**WORK TO COMPLETE**
What do the lines say from the start of the entries through the one containing "Contact (703, 96)"? Repeat them exactly.
□ □ □ □ □
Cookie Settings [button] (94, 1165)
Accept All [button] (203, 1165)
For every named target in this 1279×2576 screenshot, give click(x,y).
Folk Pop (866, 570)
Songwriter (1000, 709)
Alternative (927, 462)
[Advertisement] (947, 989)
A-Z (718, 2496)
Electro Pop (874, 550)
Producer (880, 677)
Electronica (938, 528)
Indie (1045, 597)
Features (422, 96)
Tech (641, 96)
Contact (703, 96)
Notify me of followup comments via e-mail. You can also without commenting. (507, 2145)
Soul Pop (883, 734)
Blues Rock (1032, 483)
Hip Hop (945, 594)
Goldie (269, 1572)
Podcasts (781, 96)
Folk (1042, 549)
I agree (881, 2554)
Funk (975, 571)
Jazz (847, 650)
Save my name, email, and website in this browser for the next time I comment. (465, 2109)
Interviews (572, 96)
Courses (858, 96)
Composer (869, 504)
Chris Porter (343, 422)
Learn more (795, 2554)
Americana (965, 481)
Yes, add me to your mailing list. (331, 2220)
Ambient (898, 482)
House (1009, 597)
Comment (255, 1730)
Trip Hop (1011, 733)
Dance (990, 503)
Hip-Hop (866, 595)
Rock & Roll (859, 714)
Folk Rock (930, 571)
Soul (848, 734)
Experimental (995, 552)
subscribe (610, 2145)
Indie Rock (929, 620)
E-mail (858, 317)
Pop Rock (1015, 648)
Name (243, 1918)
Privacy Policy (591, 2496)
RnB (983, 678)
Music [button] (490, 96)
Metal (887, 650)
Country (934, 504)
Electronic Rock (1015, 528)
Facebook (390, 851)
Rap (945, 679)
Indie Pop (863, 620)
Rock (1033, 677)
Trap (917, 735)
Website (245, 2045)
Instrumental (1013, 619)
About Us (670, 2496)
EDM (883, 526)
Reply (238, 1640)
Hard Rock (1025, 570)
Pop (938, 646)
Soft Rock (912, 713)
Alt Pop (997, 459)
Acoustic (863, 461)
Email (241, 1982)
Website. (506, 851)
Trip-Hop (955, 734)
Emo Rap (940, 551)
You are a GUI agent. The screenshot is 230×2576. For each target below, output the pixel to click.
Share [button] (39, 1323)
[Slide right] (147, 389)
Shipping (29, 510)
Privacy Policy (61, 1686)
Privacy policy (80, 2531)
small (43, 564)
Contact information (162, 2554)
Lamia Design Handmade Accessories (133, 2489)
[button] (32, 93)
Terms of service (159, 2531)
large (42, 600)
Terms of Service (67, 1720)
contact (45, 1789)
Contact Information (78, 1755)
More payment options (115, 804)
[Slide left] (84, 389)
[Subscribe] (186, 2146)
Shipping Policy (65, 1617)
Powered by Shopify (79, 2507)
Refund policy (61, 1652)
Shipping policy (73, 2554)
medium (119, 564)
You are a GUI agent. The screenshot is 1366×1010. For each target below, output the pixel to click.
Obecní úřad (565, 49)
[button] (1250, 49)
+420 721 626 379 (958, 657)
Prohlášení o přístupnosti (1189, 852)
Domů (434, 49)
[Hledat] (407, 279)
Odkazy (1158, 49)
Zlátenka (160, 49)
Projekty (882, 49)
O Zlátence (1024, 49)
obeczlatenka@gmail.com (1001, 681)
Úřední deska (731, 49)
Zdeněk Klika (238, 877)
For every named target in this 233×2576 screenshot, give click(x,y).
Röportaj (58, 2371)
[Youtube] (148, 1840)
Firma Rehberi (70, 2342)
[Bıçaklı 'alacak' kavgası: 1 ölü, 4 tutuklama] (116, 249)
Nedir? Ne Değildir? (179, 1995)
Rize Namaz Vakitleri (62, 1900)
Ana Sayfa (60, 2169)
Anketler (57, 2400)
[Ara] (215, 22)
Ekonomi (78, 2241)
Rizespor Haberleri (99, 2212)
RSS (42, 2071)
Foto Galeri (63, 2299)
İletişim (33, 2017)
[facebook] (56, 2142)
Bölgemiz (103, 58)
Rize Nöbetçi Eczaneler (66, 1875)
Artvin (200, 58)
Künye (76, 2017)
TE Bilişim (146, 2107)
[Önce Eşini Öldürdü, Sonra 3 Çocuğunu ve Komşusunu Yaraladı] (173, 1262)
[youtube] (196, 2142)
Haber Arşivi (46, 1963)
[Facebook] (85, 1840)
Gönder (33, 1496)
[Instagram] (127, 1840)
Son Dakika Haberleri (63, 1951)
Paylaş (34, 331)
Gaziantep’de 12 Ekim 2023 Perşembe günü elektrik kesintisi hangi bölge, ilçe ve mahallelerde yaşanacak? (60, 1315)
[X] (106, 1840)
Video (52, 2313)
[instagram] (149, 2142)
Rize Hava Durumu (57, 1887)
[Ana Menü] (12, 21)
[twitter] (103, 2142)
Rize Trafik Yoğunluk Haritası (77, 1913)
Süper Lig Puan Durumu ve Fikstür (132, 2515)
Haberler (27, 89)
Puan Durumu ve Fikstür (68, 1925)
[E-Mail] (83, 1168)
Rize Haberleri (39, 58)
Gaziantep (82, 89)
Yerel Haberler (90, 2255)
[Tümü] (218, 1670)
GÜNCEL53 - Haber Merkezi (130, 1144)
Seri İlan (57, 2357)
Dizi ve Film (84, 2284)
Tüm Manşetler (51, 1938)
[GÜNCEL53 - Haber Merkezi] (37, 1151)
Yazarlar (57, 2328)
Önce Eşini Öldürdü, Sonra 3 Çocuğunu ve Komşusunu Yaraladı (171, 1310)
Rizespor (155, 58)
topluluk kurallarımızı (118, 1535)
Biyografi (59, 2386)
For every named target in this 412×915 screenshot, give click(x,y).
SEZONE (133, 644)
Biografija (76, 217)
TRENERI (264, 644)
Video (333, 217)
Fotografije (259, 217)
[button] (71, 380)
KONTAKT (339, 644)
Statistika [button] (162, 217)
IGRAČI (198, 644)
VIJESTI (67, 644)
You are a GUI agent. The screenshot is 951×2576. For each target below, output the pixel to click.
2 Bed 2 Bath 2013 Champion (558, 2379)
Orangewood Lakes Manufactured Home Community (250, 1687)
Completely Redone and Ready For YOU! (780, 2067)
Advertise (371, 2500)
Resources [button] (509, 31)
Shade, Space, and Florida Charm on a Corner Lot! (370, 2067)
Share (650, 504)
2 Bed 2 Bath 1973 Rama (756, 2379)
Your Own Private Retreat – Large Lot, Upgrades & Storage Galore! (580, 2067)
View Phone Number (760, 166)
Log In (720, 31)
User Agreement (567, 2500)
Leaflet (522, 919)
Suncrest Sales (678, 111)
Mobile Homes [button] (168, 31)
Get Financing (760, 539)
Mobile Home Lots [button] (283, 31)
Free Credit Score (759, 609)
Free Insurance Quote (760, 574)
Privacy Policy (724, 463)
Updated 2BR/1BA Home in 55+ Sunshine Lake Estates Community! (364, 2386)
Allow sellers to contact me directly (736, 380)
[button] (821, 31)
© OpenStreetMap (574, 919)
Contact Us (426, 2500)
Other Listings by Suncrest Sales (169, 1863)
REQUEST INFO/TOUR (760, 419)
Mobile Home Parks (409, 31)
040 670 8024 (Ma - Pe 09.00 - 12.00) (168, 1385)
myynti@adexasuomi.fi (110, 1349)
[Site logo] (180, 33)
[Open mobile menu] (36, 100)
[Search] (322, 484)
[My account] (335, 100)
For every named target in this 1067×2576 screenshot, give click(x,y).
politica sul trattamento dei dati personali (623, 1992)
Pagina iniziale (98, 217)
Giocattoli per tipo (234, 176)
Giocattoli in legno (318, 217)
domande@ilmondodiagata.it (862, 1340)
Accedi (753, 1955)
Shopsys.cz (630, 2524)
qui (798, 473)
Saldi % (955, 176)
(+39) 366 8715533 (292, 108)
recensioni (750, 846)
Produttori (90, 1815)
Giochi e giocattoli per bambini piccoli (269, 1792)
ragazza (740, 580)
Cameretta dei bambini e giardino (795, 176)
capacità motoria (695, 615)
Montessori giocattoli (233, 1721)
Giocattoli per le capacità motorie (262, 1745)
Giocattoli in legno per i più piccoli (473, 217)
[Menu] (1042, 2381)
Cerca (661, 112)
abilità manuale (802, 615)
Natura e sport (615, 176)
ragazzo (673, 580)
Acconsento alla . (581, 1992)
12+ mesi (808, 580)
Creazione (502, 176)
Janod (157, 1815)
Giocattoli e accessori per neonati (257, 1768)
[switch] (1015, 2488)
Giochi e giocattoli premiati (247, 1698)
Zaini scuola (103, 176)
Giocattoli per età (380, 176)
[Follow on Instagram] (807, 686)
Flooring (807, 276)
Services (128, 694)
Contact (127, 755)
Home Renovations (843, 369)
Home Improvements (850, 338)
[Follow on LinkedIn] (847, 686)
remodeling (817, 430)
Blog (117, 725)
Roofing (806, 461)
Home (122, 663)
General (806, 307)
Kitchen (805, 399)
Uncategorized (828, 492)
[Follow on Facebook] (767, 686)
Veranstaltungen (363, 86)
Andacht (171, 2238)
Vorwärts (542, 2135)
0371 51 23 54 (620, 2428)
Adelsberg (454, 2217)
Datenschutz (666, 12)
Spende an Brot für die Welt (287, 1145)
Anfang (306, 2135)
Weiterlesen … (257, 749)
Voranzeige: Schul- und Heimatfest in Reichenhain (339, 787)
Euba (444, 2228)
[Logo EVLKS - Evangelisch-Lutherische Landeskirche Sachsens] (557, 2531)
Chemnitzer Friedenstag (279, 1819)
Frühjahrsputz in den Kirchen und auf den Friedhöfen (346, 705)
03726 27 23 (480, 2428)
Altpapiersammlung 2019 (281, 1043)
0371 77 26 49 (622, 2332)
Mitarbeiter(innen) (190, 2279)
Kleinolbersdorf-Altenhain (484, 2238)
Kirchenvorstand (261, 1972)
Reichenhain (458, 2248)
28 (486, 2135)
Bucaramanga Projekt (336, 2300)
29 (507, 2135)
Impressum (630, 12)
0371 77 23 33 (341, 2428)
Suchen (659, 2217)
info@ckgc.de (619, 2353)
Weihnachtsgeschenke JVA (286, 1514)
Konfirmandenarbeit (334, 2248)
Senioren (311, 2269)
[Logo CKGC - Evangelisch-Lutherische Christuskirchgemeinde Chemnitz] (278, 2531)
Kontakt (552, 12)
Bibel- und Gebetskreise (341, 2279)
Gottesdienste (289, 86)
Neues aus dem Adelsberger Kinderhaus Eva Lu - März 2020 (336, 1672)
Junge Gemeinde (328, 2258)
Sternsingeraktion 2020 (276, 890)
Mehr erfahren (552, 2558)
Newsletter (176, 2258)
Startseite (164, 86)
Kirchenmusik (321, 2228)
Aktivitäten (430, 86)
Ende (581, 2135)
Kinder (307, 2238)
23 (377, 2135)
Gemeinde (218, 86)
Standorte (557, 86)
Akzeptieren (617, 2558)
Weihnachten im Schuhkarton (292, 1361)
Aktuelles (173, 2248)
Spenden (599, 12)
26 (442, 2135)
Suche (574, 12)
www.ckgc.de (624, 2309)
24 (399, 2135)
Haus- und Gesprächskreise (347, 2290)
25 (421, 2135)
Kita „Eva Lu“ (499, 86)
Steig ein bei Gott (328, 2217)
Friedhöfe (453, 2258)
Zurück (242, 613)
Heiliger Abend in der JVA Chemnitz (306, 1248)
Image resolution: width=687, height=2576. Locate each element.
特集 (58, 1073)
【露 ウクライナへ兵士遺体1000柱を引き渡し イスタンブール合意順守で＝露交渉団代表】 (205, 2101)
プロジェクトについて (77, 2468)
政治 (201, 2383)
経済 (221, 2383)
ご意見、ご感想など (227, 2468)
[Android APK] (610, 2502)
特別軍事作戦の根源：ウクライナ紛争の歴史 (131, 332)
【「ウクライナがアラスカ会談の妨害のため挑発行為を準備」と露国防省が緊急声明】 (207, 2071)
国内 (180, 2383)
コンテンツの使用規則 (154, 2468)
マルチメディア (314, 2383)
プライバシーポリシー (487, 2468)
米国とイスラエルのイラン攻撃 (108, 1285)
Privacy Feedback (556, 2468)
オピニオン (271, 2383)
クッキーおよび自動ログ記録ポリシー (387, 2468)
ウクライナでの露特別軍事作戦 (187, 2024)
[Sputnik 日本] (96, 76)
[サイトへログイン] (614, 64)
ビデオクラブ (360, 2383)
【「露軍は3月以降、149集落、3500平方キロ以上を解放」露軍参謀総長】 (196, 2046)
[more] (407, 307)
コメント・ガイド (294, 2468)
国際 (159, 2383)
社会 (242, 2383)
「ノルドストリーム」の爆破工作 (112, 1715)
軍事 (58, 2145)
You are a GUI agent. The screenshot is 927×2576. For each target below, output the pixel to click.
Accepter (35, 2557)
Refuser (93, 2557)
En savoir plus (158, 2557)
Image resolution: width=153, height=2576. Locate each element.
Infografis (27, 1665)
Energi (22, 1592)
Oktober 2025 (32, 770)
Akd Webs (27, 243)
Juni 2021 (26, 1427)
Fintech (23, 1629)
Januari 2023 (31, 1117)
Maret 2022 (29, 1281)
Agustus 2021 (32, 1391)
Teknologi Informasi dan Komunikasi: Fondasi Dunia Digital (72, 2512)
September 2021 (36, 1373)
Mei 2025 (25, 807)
□ □ □ □ □
**COMPLETED EXERCISE**
Cookie Settings [button] (94, 1165)
Accept All [button] (203, 1165)
For every named target in this 1279×2576 screenshot, give click(x,y).
Folk Pop (866, 570)
Songwriter (1000, 709)
Alternative (927, 462)
[Advertisement] (947, 989)
A-Z (718, 2496)
Electro Pop (874, 550)
Producer (880, 677)
Electronica (938, 528)
Indie (1045, 597)
Features (422, 96)
Tech (641, 96)
Contact (703, 96)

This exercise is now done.